This project was planned to provide software for experiments on document analysis and recognition. The software is mainly for layout analysis. (Note: No OCR included.)
We, the researchers and/or developers, often find it hard to evaluate the performance of the algorithms for document analysis and recognition, because documents have various layouts. We can evaluate the performance using some standard databases as is often done in the researches on the character recognition. However, such an evaluation gives us only some limited data. Even if we gather many document images at random, we may do senseless evaluations if there are only a few images which contain problems to be challenged.
It depends on the applications what kind of problems arise. Each researcher might take up a problem different from that of other researchers. A researcher may want to examine in detail the point which he is interested in. To realize such an evaluation, or an examination, it might be effective to gather the data hard to the algorithm and compare the performance between new and former methods. On such a comparison, it is convenient to use the programs which is the implementations of former method.

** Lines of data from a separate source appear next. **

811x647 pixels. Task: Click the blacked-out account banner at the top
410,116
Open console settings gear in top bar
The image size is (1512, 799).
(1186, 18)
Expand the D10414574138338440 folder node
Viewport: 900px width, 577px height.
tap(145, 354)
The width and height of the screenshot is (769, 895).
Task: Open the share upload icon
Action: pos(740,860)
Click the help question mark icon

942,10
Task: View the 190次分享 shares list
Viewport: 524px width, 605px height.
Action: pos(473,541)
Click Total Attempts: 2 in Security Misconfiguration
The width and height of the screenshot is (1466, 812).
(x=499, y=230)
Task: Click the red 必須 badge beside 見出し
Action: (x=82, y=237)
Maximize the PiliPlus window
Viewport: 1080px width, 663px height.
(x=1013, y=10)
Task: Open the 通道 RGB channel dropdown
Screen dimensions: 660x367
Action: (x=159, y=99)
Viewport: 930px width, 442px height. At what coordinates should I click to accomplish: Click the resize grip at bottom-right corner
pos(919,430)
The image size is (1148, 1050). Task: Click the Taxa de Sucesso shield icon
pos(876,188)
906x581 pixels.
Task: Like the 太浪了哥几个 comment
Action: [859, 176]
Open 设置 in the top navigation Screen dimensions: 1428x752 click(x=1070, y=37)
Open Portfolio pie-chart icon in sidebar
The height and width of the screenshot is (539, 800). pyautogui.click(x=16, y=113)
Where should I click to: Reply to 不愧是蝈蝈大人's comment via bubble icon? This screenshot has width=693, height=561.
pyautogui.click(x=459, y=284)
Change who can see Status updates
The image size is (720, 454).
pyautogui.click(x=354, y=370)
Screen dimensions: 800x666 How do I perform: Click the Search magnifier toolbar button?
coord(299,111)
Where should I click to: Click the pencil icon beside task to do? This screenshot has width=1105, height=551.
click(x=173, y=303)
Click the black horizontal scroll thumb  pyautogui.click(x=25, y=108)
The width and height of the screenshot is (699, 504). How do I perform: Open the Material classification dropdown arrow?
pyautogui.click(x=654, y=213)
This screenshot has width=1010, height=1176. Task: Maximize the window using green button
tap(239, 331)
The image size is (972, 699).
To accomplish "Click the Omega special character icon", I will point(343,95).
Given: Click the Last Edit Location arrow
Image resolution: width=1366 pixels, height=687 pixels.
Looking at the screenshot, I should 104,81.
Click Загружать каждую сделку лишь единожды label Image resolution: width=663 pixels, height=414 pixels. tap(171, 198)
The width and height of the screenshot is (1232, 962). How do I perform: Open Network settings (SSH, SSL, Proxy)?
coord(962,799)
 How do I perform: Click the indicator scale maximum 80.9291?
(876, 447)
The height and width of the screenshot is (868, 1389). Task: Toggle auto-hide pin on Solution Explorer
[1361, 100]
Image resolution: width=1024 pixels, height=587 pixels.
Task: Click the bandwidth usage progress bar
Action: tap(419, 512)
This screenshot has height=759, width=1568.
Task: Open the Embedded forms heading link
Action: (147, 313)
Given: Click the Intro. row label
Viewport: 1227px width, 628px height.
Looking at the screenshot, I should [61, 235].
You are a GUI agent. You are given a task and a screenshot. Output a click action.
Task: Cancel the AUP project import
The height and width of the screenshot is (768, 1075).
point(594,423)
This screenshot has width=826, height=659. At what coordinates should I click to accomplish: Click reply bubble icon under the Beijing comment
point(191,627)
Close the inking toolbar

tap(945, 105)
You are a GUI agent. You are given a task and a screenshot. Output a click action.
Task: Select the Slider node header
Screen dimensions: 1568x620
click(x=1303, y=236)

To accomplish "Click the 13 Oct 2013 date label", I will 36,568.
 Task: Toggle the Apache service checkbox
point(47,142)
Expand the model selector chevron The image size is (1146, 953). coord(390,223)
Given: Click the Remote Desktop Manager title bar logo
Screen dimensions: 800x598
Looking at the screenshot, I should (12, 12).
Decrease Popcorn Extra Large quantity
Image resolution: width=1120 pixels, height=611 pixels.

By the way, we often find it hard and time-consuming to implement the algorithm, even if the published, previous algorithm is not so hard to understand. Moreover, we are often unable to get enough information or to check the previous method, due to the omission of the detail of the algorithm and/or the real value of parameters. In order to reduce the time-consuming jobs for experiments, and to carry out research efficiently, the best way is that the programs are released and provided to everyone.
In this project, named "project-O2", my colleague and I implement the methods which we have developed, and release the programs positively, if possible, with source code. The released software packages contain some programs which may be convenient to many researchers, even if no new method is incorporated.
The following impacts are expected by this project.
The development of new method and the improvement of the previous method are rapidly-advancing. A method is already old at the time of its publication. However, it can be an object to get over in the future works. This project never aim to propose the "Standard", but I believe it can provide some "References" at a past time.